Nessa perspectiva, segundo o ritual da Missa de São Pio V, o sacerdote exerce um sacerdócio particular que lhe permite apresentar novamente a Deus o sacrifício único que seu Filho lhe ofereceu ao morrer no altar da Cruz, satisfazendo assim a justiça divina. O movimento é ascendente. Quatro séculos depois, a reforma litúrgica que se seguiu ao Concílio Vaticano II buscou aproximar-se ao sentido da Ceia, assim como nos é apresentada pelos Evangelhos e pelo apóstolo Paulo na sua Primeira Carta aos Coríntios. A Comissão encarregada de rever o ritual percebia a afirmação tridentina era infundada, porque Jesus ofereceu o seu corpo e sangue não a Deus, mas aos seus discípulos, em nome do Pai. O que dizem, de fato, os relatos da Ceia?

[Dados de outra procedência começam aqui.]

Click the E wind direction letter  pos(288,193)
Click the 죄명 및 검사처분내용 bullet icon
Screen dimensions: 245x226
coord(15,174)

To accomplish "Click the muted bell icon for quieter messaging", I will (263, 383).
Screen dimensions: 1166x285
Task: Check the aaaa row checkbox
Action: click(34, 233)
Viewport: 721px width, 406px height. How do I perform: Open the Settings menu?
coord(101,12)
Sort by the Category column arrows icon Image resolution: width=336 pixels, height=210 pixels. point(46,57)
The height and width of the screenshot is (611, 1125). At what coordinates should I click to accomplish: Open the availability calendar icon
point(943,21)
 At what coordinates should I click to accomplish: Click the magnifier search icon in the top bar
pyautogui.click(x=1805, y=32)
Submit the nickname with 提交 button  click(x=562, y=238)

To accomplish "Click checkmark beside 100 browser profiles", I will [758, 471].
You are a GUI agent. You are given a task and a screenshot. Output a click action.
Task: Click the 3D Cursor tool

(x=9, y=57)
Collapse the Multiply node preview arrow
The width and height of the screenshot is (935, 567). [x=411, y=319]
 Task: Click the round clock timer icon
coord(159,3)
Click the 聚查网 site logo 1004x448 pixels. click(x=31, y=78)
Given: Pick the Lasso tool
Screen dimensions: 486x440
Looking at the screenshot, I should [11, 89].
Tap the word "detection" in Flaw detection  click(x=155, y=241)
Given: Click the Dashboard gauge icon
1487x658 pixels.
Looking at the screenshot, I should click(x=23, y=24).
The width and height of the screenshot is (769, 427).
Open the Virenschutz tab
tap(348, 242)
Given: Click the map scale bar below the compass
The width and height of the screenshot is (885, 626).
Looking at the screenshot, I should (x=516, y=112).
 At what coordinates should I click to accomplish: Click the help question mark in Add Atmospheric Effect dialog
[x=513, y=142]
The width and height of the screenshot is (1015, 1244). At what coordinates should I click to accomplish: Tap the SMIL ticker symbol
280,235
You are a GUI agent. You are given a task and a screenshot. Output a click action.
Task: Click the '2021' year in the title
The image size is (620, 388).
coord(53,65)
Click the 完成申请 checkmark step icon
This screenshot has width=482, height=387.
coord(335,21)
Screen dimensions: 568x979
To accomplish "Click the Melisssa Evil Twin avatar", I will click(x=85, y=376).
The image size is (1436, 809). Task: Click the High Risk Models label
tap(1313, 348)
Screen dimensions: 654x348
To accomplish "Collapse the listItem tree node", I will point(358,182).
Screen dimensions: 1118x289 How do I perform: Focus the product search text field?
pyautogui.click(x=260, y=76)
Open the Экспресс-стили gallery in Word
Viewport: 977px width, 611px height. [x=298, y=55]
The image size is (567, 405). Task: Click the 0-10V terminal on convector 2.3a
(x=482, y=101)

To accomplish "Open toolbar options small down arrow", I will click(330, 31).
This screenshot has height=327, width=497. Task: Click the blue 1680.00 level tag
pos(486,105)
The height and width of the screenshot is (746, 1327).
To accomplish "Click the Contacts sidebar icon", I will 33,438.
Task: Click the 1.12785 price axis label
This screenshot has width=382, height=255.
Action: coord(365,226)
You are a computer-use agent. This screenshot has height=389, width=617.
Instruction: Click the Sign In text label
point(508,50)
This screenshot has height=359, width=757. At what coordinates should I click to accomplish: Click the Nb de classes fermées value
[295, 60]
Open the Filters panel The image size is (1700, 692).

Durante a refeição, Jesus toma o pão e pronuncia a bênção, isto é, agradece a Deus, fonte de todo o bem. Recebe então esse pão, que vem de Deus, parte-o e dá-o tanto a Judas, que o trai, quanto a Pedro, que o renegará.
Os anúncios da traição e da renegação enquadram de forma estreita a Ceia. É em plena consciência que Jesus, que se identifica no pão e no vinho, se entrega a todos eles, até aos violentos que o levam à morte. Ele é o pão vivo, enviado pelo Pai, que se entrega aos pecadores, até mesmo a Judas. O movimento é "descendente", é o movimento da Encarnação: "Deus amou o mundo de tal maneira que nos doou o seu Filho, o seu Filho único..." E com a Ressurreição do Filho, liberta o Ser Humano, escravizado pelo medo da morte.
É esse conceito que a Missa de Paulo VI procura expressar. A orientação diferente do padre em relação à assembleia expressa isso. Na Missa Tridentina, o padre, separado do povo, legitimado pela ordenação, no espaço sagrado do coro, sobre um altar — uma pedra elevada — oferece a Deus o sacrifício do seu Filho e o suplica para aceitar essa oferta. Na Missa de Paulo VI, o padre, voltado para a assembleia, transmite à assembleia o que recebe de Jesus, que é aquele que transmite a vida, o Espírito, recebido do Pai. O uso da língua vernácula, e não do latim, expressa a mesma coisa: Deus, em Jesus, se fez próximo dos homens e dirigiu-se a eles em sua própria língua para que o compreendessem. Ele pede-nos que acolhamos o dom que nos dá da sua vida. É verdade que houve algumas derivas; alguns tenderam a reduzir a Missa a uma "agradável partilha".
O fato é que, na Última Ceia e na Paixão, Jesus nos doa a sua vida até à morte, e é importante enfatizar o mistério e a profundidade desse dom sagrado. Ele quis vir entre nós para que, nutridos pelo mesmo pão, formássemos um só corpo; quis que nos tornássemos juntos as pedras vivas do templo do seu Espírito, um corpo sacerdotal. Isso nos convida a continuar a reforma iniciada pelo Vaticano II, em vez de voltar para trás, como faz a nova tradução do Missal Romano, que revaloriza o vocabulário sacrificial.